二期作とヒコバエ〔7072〕2022/08/26
2022年8月26日(金)晴れ
持続可能な社会。
今、地球全土で取り組まなければならない課題。昨今のウクライナ戦争に端を発する食糧問題など、持続可能ってなんだろうと、考えさせられる今日この頃。
昨日書いたように、今、国際的な穀物相場の暴騰で、日本の酪農は大きな打撃を受けています。業界の構造的な問題や、政治の不作為の問題がある訳やけど、文句ばかり言うてても始まらんので、できることをやっていくしか、ない。
問題のひとつは、日本の家畜の飼料が、圧倒的に輸入に頼っているという事実ね。北米の安価な遺伝子組み換え作物戦略もあるし、まあ、通常は内外の価格差があり過ぎて、そんなことになってきました。
現況では、購入飼料比率が高い酪農家が、苦労しています。自給飼料比率が高い酪農家は、比較的、まし。まあ、比較の問題で、苦しいのは苦しい訳ですが。
で、将来を見据えての戦略を考えるなら、そして安定供給を考慮するなら、飼料の自給率を高めるのは有用な戦略だと思います。実際、輸入飼料暴騰の中で、自給飼料を生産する、ということの価値が注目されているのであります。
ここは五台山の東。鉢伏山の西。住所で言えば介良丙でしょうかね。
高知は、昔は小学校の社会の教科書にも載っていた「お米の二期作」ができる土地。お米が余って減反政策が始まるまで、高知県内あちこちで行われていた、二期作。この界隈は、二期作発祥の地とも言われてます。そして減反が始まり、量よりも質、風味が重要視されるようになって、急激に減ってしまった二期作。
でも絶滅してません。こないだ新聞にも載ってたけど、一期目は極早稲のおいしいお米を作り、二期目は飼料米、という農家が、少しづつではあるけど増えているようです。持続可能な日本の酪農、日本の農業を考えるとき、飼料米を自給する、自国の飼料米でまかなう、という方向は大切なのではないか。二期目を飼料米にする二期作を広めていく、というのは、有用かも知れない。

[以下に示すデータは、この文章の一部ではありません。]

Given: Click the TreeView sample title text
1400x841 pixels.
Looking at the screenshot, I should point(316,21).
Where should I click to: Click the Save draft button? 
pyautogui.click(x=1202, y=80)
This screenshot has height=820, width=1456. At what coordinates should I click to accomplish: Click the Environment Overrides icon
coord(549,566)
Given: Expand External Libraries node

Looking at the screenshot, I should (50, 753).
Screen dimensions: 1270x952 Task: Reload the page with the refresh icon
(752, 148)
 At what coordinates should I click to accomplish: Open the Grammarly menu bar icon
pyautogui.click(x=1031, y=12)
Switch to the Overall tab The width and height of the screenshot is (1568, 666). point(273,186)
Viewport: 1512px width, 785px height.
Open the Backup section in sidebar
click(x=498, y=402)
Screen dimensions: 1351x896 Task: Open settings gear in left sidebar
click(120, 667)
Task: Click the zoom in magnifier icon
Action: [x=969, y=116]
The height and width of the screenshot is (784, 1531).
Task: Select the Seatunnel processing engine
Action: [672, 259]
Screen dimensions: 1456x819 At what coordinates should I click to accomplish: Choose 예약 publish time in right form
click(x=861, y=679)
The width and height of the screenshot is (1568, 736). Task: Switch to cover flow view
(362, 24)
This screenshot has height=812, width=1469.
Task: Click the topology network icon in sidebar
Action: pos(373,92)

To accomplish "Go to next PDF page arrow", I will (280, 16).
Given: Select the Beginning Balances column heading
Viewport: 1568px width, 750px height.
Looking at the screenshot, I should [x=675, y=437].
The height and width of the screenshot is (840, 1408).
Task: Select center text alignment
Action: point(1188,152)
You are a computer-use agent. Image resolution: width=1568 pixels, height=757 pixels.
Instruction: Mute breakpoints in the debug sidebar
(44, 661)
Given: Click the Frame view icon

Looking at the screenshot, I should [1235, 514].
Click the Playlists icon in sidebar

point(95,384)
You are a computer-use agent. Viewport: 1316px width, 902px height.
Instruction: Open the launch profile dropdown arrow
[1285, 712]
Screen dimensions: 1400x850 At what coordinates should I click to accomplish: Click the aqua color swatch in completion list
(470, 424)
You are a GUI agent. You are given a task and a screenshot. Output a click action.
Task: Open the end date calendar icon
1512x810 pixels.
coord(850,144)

ここも、二期作してました。以前訊いたときは、二期作目は餅米とのことでした。飼料米やなかったけど。で、今はこんな感じ。そう。極早稲の稲刈りが終わった後、ここの広大な田んぼには再生稲、ヒコバエが成長しています。おそらくは、稲刈り後の田んぼに手間をかけずにきたもので、そこに生えてきた再生稲に稲穂が実ってきたところで稲穂も稲も全部一緒に機械で刈り取り、サイレージにするのではないでしょうかね。いわゆるホールクロップサイレージ。乳牛の飼料に使う訳だ。違うちょったらゴメンなさい。
自給飼料が注目されている、今。この二期作発症の地で、二期作目にコストをかけない方法で飼料米をつくる、というのであれば、それは高温多湿の高知での持続可能なあり方のひとつかも、知れない。
いろんなことが激変し、社会は不安定極まりないことがわかってきた今、この風景は、日本の将来にとって重要なことを示唆している風景なのかも知れません。